まず、日本の医療水準は第3話でお話した通り、世界1位の評価を受けています。そうした質の高い医療を、公的医療保険制度により全ての国民が享受することができます。その結果、平均寿命においては男性80.21歳、女性86.61歳、健康寿命においては男性71.19歳、女性74.21歳となっており、日本は世界トップクラスの長寿国になっています。
●少子・高齢化に伴う課題
しかし、将来も今までと同様に日本の素晴らしい医療、医療制度が継続できるでしょうか? わが国が抱える今後の課題を整理したいと思います。
まず、少子・高齢化の進展や医療技術の進歩があります。高齢化は、医療や介護を必要とする人やその必要量が増えること、年金の支払額が増えること、医療技術が進歩すると高額な薬剤や医療機器が出てくること、などを引き起こします。これらはいずれも医療費・介護費などの社会保障費を増加させる要因となります。
一方、少子化は、労働者が減り医療保険料や年金保険料を支払う人が減ることになります。

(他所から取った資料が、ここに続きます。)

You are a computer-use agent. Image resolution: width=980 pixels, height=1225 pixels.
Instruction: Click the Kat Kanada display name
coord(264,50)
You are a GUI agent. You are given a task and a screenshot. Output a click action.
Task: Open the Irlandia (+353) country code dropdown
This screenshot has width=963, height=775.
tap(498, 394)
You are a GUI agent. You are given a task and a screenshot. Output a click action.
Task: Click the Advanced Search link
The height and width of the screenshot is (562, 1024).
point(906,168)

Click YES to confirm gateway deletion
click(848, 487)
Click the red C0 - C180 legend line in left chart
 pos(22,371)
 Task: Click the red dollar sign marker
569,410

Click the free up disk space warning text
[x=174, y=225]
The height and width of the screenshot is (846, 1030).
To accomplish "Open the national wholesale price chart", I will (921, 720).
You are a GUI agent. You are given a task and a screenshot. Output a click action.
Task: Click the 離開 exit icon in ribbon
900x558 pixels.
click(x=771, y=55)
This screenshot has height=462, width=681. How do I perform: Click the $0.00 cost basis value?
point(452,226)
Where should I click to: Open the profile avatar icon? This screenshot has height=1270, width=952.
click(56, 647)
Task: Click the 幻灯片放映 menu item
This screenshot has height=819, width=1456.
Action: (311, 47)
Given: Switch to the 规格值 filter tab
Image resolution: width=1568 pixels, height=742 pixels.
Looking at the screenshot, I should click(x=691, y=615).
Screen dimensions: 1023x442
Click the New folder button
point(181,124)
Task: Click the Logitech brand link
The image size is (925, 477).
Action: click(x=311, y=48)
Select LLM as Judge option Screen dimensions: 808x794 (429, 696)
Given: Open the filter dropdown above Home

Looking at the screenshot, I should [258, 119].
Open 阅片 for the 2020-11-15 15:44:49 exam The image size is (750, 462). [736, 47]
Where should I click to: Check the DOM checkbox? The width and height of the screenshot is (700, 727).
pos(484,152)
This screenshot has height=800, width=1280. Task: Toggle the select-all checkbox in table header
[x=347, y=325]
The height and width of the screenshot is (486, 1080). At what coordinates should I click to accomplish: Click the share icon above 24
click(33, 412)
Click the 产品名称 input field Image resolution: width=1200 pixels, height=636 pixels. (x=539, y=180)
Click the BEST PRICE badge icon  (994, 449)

つまり必要な財源は増えるのに、その財源を支払う人は減少する社会になるということです。世界最高の医療制度を今後も維持できるかどうか、非常に難しい局面にわれわれは立たされており、真剣に考えていかなければならない状況になっています。
具体的にみていきましょう。まず、少子・高齢化の進展についてです。2015年時点での人口は約1億2,600万人ですが、2060年には約8,674万人になると推計されています。また、人口の年齢階級別の内訳をみると、65歳以上人口の割合は、2015年は26.8パーセントだったものが、2060年には39.9パーセントになります。なんと人口の約4割が65歳以上となってしまうわけです。15歳から64歳の生産年齢人口は、4418万人で約50パーセントですから、この50パーセントで人口の4割を占める65歳以上を支えていかなければならないことになります。
●医療技術の進歩が生み出す新たな課題
次に、医療技術の進歩があります。最近では、医療の進歩に伴い、画期的な新薬が医療保険で使用できるようになっていますが、いずれも非常に高額な薬剤であるために医療費の増加が危惧されています。例えば、肝炎治療薬としてハーボニーという治療薬が開発されました。この薬は、従来治療に難渋する、あるいは副作用が強い薬剤を使用しなければならなかった肝炎が、副作用も軽く、ほぼ100パーセントの人が完治する画期的な薬剤です。しかし1日にかかる薬代は8万171円、1回の治療で673万円もかかります。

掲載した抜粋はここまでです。